- [Set task]:
Please return the lines from the line that contains "This screenshot has width=1418, height=840." to the line that contains "click(594, 33)", both included, copying each one exactly.
========
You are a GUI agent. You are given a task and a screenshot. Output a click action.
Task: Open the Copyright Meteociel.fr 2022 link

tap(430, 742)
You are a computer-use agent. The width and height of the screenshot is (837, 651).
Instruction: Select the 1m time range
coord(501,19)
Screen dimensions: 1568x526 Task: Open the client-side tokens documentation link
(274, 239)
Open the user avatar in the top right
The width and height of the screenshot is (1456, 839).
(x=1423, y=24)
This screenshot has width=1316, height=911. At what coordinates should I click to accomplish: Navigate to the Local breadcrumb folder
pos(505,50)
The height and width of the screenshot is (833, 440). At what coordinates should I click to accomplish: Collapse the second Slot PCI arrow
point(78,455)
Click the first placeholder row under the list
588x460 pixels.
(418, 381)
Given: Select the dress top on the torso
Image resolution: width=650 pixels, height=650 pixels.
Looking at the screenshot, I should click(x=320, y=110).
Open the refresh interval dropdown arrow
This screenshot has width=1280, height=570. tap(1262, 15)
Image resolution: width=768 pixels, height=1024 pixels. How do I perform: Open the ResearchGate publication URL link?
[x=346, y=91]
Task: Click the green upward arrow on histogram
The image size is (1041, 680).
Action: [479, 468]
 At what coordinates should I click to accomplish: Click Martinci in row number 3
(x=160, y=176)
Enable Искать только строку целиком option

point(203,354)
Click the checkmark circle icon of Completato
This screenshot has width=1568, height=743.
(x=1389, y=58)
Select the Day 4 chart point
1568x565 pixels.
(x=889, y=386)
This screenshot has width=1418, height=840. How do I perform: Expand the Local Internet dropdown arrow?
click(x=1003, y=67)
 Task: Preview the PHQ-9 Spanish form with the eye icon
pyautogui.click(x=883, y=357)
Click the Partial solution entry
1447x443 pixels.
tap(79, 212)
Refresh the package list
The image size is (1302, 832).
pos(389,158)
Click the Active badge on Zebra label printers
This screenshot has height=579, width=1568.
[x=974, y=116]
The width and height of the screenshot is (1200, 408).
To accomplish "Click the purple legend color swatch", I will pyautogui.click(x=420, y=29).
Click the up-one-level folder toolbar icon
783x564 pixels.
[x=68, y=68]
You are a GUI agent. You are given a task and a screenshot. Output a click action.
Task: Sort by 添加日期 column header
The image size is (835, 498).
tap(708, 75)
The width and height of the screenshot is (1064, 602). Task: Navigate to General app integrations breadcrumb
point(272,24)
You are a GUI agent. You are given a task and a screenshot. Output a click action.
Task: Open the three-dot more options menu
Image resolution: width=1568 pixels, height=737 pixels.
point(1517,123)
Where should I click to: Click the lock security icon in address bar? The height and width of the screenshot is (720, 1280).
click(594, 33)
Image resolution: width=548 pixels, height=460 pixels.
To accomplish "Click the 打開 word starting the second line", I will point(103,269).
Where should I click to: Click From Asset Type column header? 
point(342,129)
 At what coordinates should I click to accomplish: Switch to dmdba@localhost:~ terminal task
========
- [Task response]:
This screenshot has width=1418, height=840. How do I perform: Expand the Local Internet dropdown arrow?
click(x=1003, y=67)
 Task: Preview the PHQ-9 Spanish form with the eye icon
pyautogui.click(x=883, y=357)
Click the Partial solution entry
1447x443 pixels.
tap(79, 212)
Refresh the package list
The image size is (1302, 832).
pos(389,158)
Click the Active badge on Zebra label printers
This screenshot has height=579, width=1568.
[x=974, y=116]
The width and height of the screenshot is (1200, 408).
To accomplish "Click the purple legend color swatch", I will pyautogui.click(x=420, y=29).
Click the up-one-level folder toolbar icon
783x564 pixels.
[x=68, y=68]
You are a GUI agent. You are given a task and a screenshot. Output a click action.
Task: Sort by 添加日期 column header
The image size is (835, 498).
tap(708, 75)
The width and height of the screenshot is (1064, 602). Task: Navigate to General app integrations breadcrumb
point(272,24)
You are a GUI agent. You are given a task and a screenshot. Output a click action.
Task: Open the three-dot more options menu
Image resolution: width=1568 pixels, height=737 pixels.
point(1517,123)
Where should I click to: Click the lock security icon in address bar? The height and width of the screenshot is (720, 1280).
click(594, 33)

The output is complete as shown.